1. Large companies tend to already have an existing relationship with AWS, which makes things way easier to go through vs. setting up a new vendor relationship 2. Large companies tend to have strong internal requirements about making sure that internal data stays under company control. With AWS Bedrock, you can be a lot more confident that what you're feeding into the models is not going to end up in someone's training set somewhere. For where I work, this requirement is a dealbreaker for going directly through OpenAI's API instead of going through AWS Bedrock.
Curious to understand how AI will continue to grow if this is the trend. Assuming most valuable data is behind such firewalls. And whatever is public has been harvested, trained on top of whatever has been acquired illegally (this is a grey area).
Will it become a closed ecosystem without outside input?!
There probably is a point of “peak data” where the amount of new data will start decreasing, but that’s likely a 22nd or 24rd century problem.
They have access to a ridiculous amount of private customer data and so far have not shown any predilection to misusing that access.
There's zero reason to "trust" Amazon about anything. (And yes, I know the retail and AWS sides of the company are different, but it's still the same company. The same rot is always there, just shuffled around.)

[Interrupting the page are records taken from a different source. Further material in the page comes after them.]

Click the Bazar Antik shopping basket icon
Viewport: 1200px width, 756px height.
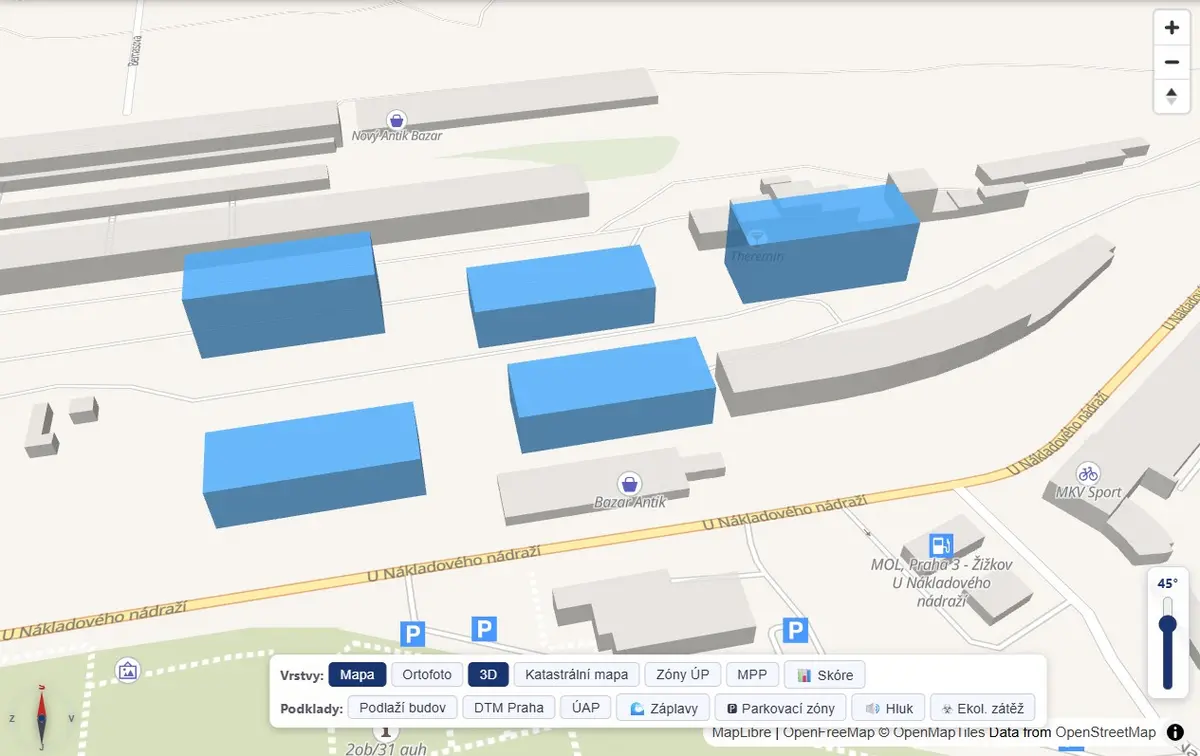pos(628,483)
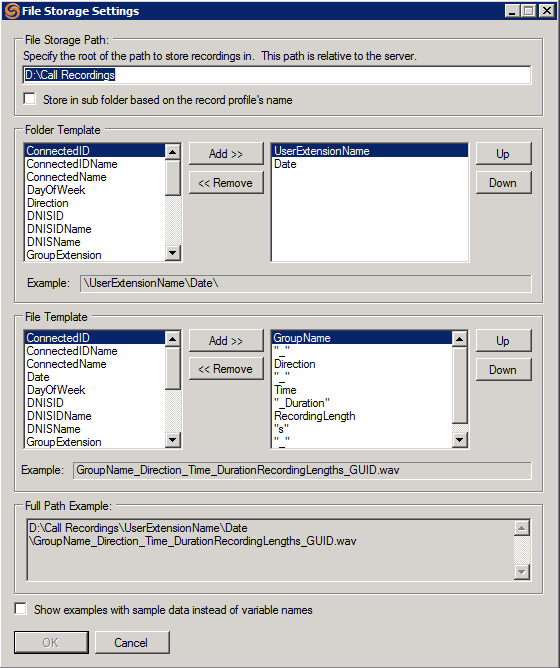Viewport: 560px width, 668px height.
Task: Click the scroll-down arrow in File Template variable list
Action: (173, 440)
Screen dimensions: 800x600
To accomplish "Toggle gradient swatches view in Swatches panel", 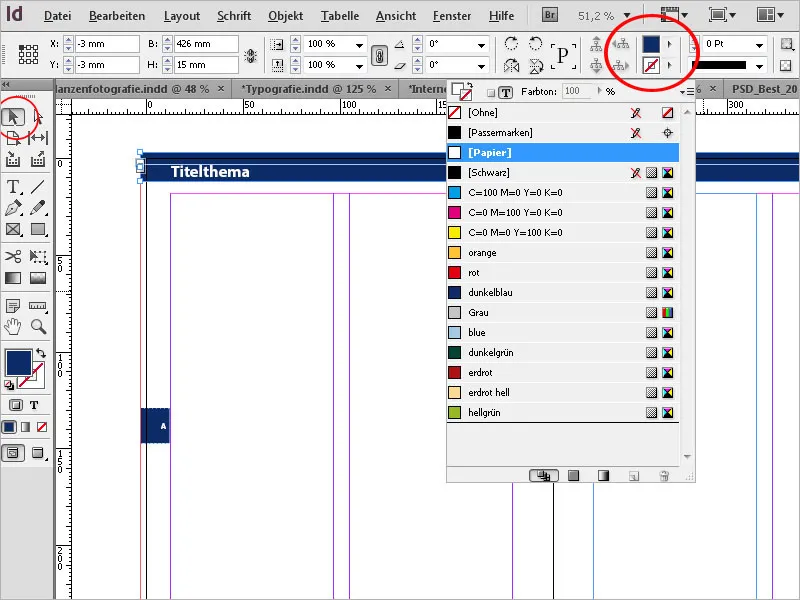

every single retail company does this, they allow suppliers to sell the product using retails's infrastructure, and then retailer turns around and create private label products using sales data (Costco's Kirkland Signature, Walmart's Great Value, are just some examples)
everything from amazon is coming from China, I dont understand why does a random person who resells stuff from Chinese factories via Amazon FBA feels entitled for exclusivity arrangement with Amazon?
Was such exclusivity encoded in some form of legally enforceable agreement ?
They are the only ones I trust not to do that so far. And their terms are extremely clear on that, no fuzzy language. Exactly what we want to see. So we use Bedrock.
Instead you trust your best friend because you have known them for 15 years and seen them in enough situations. It’s long term observation and predictability they ultimately gives trust.
AWS has been around 20 years and has never once shown a sign that that they would sell customer data. Could they still try? Sure, in the same way they my friend who hates seafood his entire life could suddenly flip 180 and love it. Yeah I guess it’s possible.
https://docs.aws.amazon.com/bedrock/latest/userguide/data-pr...
But it seems tremendously unlikely with how explicit they are being with it. It is clearly one of the top selling features for the service.
AWS isn’t going to risk their reputation, and thus huge chunks of their business, just so a few AI labs can get some extra training data. That’s an insane risk with zero upside for AWS. AWS knows full well they will make insane quantities of cash without breaking legal contracts with companies who pay them billions each year for infra.
Claude Code keeps omitting new features from people using it through Amazon Bedrock (e.g. auto mode, ultra plan, Claude for Chrome). Hopefully some more competition can get them to rethink their strategy.
If they put in a global endpoint like with Claude (or OpenAI directly) then it’ll probably match the direct pricing, if the pattern holds.
(https://aws.amazon.com/bedrock/pricing/, scroll to OpenAI)
In my case, I work at a large enterprise with strict data governance built into customer contracts, and (partly related, partly not) our own governance concerns. Using vendors where you not only have infosec permission, but they are also listed as data processors in our contracts with our customers is the way not to get fired and sued.
If I'm playing around at home, with my own code and data, I can do whatever I want. But with my employer and customer? Absolutely not. It's the same reason we don't use whatever is the flavor of the month frontier model is.
Side hustles and startups just have an entirely different set of constraints and considerations.
I was shocked to realize how difficult it has been to have a GitHub CoPilot license on Azure. I mean, they're both Microsoft products. But no, the IT now has to figure out how to set up a GitHub enterprise, link to Azure subscription, and all that.